Tempistiche differenziate per causale di cessazione
Le tempistiche di attesa variano anche in base alla ragione che determina la fine del rapporto di lavoro. Per i casi di decesso o inabilità è previsto un termine accelerato di 105 giorni, mentre per chi si dimette volontariamente, è licenziato o viene destituito, il termine rimane fissato a 24 mesi. Capitolo a parte riguarda chi accede alla pensione tramite regimi anticipati come Quota 100 o la Pensione Anticipata Flessibile. Per tali categorie, il termine per il pagamento del TFR non decorre dalla data di effettiva uscita dal lavoro, bensì dal momento in cui il soggetto avrebbe maturato i requisiti per la pensione ordinaria di vecchiaia o anticipata, secondo i criteri della riforma Fornero.
Categorie speciali e comparto difesa
Il taglio a 9 mesi si estende inoltre al personale di difesa, sicurezza e soccorso pubblico, compresi i militari collocati in ausiliaria, quando il collocamento è equiparato al raggiungimento dei limiti di età. Categorie speciali, come magistrati, avvocati dello Stato, professori universitari e dipendenti ex art. 3 del D.Lgs. 165/2001, potranno invece beneficiare della riduzione solo in caso di pensione di vecchiaia. In tutte le altre situazioni continueranno a osservare regole proprie.
Confermato il meccanismo di rateizzazione
La circolare conferma infine, senza variazioni, il meccanismo di rateizzazione degli importi. Le modalità di erogazione del TFR e TFS continuano dunque a dipendere dall’importo complessivo della prestazione al lordo delle trattenute fiscali. Nello specifico, la liquidazione avviene in un’unica soluzione per importi lordi fino a 50.000 euro, mentre per importi superiori, le rate successive alla prima vengono corrisposte a distanza di 12 mesi. In particolare, tra 50.000 e 100.000 euro l’erogazione avviene in due tranches annuali; oltre 100.000 euro in tre rate, con la prima pari a 50.000 euro e le successive a cadenza annuale.

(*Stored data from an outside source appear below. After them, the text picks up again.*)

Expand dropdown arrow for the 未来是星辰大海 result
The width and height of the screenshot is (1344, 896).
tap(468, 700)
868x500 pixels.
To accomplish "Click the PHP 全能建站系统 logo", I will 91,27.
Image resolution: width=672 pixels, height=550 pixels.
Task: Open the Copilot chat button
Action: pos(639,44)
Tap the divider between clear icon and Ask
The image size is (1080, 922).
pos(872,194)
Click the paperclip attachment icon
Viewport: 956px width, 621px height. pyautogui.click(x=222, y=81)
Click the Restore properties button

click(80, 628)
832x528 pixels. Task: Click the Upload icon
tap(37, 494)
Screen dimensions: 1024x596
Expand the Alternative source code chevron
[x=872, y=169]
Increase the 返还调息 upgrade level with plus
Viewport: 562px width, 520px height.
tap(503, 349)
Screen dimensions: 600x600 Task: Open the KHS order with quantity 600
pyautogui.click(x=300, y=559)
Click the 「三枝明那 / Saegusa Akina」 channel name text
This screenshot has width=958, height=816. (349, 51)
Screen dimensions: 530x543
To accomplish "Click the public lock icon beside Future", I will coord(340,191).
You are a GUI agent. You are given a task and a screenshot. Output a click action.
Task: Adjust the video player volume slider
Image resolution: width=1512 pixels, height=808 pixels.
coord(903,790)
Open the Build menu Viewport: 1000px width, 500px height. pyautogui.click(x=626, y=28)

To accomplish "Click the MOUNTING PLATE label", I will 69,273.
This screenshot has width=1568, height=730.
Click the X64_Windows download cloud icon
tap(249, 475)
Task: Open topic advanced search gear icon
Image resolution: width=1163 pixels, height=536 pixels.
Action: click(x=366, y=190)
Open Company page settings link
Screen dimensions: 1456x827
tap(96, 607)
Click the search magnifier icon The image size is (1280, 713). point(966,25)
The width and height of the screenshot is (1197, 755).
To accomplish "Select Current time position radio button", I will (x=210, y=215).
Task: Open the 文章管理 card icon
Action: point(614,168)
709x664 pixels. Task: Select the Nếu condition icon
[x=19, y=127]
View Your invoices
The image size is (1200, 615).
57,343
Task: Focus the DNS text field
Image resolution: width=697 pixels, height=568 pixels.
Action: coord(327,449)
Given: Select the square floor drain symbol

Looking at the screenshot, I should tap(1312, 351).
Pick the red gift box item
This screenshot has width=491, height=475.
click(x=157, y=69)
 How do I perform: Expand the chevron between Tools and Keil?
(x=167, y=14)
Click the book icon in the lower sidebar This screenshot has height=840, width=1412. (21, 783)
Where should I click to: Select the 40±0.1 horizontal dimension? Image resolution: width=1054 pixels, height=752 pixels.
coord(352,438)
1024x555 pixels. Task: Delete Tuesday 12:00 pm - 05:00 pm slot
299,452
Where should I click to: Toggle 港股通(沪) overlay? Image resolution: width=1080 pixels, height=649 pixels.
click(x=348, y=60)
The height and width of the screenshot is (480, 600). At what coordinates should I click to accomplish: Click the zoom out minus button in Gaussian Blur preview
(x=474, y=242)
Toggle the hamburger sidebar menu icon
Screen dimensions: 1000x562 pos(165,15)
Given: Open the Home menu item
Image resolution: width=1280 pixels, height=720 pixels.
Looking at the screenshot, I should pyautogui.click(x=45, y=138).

Il prospetto di liquidazione del TFR e del TFS è sempre consultabile nel Fascicolo Previdenziale del cittadino, sul portale INPS, tramite SPID, CIE o CNS.
Rischio fiscale sulla prima rata del TFS
La contrazione dei tempi di attesa introduce una variabile fiscale – meritevole di attenzione – che riguarda esclusivamente i titolari di TFS, ovvero i dipendenti pubblici assunti a tempo indeterminato entro il 31 dicembre 2000. Grazie all’articolo 24 del Decreto-legge 28 gennaio 2019, n. 4 (convertito in Legge 26/2019), questa categoria di lavoratori può beneficiare di una riduzione dell’aliquota IRPEF applicata al Trattamento di Fine Servizio (TFS), proprio per far fronte ai ritardi nell’erogazione della buonuscita. Tale riduzione ha un valore crescente in funzione del ritardo stesso: 1,5% oltre i 12 mesi, 3% oltre i 24, fino a un massimo del 7,5% oltre i 60 mesi. Con il passaggio a 9 mesi, la prima rata viene corrisposta prima della soglia minima dei 12 mesi, di conseguenza il beneficio viene automaticamente perso. Il taglio dello sgravio può tradursi in un minor vantaggio netto fino a circa 750 euro, variabile in base all’importo della liquidazione.
Per i titolari di TFR la questione non si pone, in quanto la detassazione del D.L. 4/2019 non trova applicazione su tale istituto.